Pixel coordinate grounding data
--------------------------------------------------

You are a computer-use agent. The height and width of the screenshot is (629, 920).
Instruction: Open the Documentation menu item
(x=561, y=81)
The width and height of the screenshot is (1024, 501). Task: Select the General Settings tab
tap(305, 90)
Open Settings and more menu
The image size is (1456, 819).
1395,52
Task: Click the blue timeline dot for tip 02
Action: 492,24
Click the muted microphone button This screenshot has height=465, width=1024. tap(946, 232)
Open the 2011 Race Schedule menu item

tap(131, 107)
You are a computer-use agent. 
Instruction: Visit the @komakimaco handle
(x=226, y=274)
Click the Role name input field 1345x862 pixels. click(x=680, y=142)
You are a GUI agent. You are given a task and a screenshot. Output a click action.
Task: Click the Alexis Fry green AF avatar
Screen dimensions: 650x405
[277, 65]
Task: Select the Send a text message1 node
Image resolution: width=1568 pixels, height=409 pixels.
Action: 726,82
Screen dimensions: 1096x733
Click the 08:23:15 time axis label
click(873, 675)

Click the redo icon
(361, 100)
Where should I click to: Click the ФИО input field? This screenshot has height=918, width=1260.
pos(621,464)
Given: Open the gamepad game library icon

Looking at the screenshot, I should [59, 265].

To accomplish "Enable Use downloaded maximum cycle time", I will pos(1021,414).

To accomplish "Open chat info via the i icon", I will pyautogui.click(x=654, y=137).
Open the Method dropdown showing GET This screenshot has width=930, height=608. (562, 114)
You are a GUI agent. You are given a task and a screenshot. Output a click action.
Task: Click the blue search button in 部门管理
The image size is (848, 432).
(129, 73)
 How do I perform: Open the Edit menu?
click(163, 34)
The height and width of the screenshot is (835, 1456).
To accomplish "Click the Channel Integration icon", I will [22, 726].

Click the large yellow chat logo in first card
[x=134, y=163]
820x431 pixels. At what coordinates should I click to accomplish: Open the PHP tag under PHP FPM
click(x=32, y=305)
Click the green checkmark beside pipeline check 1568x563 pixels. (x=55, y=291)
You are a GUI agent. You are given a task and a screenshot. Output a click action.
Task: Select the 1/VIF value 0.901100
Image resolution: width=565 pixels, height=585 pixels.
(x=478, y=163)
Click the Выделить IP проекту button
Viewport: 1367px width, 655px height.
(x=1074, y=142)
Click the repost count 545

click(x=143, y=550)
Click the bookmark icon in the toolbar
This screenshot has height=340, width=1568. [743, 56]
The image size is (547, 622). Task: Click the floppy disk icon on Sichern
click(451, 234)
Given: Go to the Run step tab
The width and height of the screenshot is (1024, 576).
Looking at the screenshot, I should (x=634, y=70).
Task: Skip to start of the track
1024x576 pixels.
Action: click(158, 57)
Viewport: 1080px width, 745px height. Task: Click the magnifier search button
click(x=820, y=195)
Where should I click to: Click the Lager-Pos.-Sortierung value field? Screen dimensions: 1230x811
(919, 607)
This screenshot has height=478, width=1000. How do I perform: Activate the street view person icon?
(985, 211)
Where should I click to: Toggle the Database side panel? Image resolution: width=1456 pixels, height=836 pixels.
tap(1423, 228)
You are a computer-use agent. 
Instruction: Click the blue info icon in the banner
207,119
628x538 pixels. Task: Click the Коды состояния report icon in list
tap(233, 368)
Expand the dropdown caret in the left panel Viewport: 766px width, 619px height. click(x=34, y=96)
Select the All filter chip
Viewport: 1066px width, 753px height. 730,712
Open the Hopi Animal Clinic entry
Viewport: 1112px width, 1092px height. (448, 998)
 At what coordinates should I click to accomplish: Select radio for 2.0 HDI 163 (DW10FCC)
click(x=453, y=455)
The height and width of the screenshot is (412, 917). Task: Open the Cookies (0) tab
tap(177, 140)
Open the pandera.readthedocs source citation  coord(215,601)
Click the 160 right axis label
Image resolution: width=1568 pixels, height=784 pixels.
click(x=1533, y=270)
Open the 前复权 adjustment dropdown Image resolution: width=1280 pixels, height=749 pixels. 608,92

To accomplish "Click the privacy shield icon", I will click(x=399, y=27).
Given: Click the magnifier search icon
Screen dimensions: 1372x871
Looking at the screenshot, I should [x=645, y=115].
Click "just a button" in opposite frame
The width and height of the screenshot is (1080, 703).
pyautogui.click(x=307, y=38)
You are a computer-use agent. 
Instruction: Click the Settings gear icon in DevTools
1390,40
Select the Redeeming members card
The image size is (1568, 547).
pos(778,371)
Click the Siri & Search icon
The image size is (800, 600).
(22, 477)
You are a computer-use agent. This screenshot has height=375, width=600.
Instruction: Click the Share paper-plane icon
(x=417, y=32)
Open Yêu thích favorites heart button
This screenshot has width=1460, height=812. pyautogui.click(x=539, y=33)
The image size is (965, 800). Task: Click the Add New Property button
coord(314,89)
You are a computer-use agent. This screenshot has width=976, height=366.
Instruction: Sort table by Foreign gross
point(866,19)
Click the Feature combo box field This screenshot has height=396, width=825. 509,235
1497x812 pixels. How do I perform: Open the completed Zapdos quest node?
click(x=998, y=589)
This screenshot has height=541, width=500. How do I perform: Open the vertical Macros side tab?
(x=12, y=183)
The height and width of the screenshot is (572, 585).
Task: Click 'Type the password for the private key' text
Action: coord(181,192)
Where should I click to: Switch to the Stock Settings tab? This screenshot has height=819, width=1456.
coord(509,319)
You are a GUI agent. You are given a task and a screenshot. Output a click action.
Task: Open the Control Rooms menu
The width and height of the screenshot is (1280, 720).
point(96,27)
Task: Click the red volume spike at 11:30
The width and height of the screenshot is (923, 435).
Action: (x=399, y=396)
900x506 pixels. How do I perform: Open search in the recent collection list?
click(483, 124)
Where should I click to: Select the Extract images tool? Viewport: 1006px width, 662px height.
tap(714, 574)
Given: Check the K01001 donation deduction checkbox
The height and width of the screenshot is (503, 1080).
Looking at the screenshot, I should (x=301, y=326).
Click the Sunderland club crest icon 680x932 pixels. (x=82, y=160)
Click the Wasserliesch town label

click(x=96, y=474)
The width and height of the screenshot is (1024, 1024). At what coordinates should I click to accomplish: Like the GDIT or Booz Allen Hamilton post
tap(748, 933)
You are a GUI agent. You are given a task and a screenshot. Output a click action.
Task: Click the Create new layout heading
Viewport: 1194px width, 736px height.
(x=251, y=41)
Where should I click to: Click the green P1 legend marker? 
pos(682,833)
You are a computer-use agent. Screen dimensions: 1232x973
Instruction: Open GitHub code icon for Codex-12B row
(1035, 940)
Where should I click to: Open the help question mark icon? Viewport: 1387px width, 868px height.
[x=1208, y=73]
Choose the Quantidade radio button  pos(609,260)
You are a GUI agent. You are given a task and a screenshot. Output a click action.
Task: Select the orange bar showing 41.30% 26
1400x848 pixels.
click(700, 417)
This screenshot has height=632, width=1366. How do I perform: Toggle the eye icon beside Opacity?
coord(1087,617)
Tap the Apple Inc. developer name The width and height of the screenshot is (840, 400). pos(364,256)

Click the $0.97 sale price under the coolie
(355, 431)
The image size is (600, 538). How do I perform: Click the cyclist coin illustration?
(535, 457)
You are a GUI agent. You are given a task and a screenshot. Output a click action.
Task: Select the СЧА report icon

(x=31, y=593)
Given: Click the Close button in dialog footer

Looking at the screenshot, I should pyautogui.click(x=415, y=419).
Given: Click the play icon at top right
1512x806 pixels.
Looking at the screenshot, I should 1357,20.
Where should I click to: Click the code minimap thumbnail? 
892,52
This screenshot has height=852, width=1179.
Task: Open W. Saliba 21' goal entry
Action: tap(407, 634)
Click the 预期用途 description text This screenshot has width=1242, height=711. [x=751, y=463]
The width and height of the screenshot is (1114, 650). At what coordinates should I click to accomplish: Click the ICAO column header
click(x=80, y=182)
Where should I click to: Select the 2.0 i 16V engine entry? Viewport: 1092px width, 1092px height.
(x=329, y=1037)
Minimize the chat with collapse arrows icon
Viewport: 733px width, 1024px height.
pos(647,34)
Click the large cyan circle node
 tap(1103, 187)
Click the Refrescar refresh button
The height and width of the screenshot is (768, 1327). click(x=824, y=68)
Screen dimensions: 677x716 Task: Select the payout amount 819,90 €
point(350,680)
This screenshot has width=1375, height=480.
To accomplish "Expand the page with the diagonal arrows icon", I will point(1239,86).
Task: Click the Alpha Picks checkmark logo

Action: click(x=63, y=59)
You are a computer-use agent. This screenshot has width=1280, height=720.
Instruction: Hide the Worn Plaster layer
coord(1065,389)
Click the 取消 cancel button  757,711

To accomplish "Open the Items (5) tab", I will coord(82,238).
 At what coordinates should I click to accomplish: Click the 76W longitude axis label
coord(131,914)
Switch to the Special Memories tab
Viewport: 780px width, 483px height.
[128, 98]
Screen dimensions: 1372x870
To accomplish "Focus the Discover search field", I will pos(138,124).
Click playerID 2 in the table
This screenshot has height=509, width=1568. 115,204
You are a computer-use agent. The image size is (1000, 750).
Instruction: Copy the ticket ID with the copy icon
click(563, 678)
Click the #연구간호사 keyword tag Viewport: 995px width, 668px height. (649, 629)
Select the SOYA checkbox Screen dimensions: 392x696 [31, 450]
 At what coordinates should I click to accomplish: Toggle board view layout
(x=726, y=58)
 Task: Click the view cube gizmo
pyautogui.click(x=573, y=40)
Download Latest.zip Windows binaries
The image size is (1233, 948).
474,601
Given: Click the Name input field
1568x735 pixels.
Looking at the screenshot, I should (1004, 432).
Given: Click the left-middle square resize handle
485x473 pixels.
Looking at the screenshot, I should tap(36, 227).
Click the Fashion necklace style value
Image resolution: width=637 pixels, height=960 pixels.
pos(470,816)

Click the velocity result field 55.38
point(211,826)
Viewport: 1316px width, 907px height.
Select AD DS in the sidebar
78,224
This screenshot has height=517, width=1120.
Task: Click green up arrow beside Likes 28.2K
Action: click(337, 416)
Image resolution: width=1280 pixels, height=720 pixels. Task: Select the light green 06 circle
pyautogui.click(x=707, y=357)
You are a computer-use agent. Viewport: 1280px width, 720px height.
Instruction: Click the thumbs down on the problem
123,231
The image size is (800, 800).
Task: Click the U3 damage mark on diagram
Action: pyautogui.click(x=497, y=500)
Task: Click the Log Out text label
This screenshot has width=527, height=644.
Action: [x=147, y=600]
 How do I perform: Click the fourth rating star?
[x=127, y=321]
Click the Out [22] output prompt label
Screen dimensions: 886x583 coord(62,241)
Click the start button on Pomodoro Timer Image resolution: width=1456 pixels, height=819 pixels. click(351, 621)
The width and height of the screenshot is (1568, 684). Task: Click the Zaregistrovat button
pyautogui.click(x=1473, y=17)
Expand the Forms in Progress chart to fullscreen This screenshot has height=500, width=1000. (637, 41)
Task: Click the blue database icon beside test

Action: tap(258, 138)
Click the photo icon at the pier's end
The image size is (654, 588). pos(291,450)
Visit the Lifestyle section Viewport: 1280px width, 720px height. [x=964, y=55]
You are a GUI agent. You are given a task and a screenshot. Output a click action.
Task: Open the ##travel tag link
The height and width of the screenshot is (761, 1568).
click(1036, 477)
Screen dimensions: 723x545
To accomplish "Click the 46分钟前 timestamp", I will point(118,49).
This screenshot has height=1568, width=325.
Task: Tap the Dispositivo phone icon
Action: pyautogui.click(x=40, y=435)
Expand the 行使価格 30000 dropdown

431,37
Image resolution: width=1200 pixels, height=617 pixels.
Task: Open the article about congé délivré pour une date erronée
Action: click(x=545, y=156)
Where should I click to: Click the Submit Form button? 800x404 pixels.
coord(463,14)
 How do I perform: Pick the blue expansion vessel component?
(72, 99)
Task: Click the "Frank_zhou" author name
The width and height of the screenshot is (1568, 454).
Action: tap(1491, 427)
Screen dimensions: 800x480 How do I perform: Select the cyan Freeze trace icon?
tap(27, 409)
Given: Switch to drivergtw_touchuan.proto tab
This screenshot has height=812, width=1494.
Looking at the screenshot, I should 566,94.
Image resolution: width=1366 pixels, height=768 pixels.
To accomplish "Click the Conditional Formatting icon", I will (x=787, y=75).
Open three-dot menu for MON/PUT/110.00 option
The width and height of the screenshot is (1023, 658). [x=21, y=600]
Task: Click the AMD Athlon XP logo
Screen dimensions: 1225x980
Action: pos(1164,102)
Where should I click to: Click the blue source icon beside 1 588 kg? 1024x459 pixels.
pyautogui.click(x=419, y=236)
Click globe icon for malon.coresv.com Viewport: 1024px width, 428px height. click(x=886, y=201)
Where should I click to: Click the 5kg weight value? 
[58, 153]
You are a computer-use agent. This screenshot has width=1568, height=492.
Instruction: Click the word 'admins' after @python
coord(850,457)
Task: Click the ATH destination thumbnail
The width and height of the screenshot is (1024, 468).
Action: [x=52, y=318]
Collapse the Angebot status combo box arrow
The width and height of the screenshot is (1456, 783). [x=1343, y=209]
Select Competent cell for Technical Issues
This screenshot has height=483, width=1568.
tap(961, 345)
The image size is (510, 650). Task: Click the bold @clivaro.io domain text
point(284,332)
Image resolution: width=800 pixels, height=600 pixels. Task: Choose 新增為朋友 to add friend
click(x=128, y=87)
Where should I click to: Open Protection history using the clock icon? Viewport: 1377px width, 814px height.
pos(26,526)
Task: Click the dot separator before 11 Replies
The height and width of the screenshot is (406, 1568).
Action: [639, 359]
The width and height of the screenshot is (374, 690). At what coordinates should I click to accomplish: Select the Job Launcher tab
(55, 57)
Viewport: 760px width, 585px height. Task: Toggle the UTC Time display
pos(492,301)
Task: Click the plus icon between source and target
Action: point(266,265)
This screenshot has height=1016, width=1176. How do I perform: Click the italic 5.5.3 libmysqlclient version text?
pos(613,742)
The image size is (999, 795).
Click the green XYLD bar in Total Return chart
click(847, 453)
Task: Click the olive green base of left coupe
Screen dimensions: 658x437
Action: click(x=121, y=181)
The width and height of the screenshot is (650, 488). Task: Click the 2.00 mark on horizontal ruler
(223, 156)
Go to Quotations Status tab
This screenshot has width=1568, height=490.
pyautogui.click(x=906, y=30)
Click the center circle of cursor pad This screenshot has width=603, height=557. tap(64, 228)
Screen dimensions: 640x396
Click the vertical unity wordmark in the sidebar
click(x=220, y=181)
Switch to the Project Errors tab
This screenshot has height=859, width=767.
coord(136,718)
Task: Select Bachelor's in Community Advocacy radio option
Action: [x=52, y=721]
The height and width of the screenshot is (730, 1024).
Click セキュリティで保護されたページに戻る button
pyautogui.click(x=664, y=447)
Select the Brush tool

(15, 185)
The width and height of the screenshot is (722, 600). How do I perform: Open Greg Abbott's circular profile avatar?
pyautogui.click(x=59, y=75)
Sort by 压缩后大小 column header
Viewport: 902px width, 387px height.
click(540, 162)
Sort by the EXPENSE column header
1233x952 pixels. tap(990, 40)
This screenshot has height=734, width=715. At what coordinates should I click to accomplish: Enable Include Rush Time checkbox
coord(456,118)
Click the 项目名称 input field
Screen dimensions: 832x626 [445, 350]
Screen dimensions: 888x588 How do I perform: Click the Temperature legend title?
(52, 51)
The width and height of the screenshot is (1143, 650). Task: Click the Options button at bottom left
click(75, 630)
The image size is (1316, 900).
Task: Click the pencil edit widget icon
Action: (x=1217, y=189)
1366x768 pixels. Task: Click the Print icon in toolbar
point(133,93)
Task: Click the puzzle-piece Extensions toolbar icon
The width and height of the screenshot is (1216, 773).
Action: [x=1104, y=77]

--------------------------------------------------

== Task statement ==
Output, from the data above, the lines from the line with "Task: Click the AMD Athlon XP logo" to the line with "Click globe icon" exactly as they stand, both ends included and nothing else.

== Answer to the exercise ==
Task: Click the AMD Athlon XP logo
Screen dimensions: 1225x980
Action: pos(1164,102)
Where should I click to: Click the blue source icon beside 1 588 kg? 1024x459 pixels.
pyautogui.click(x=419, y=236)
Click globe icon for malon.coresv.com Viewport: 1024px width, 428px height. click(x=886, y=201)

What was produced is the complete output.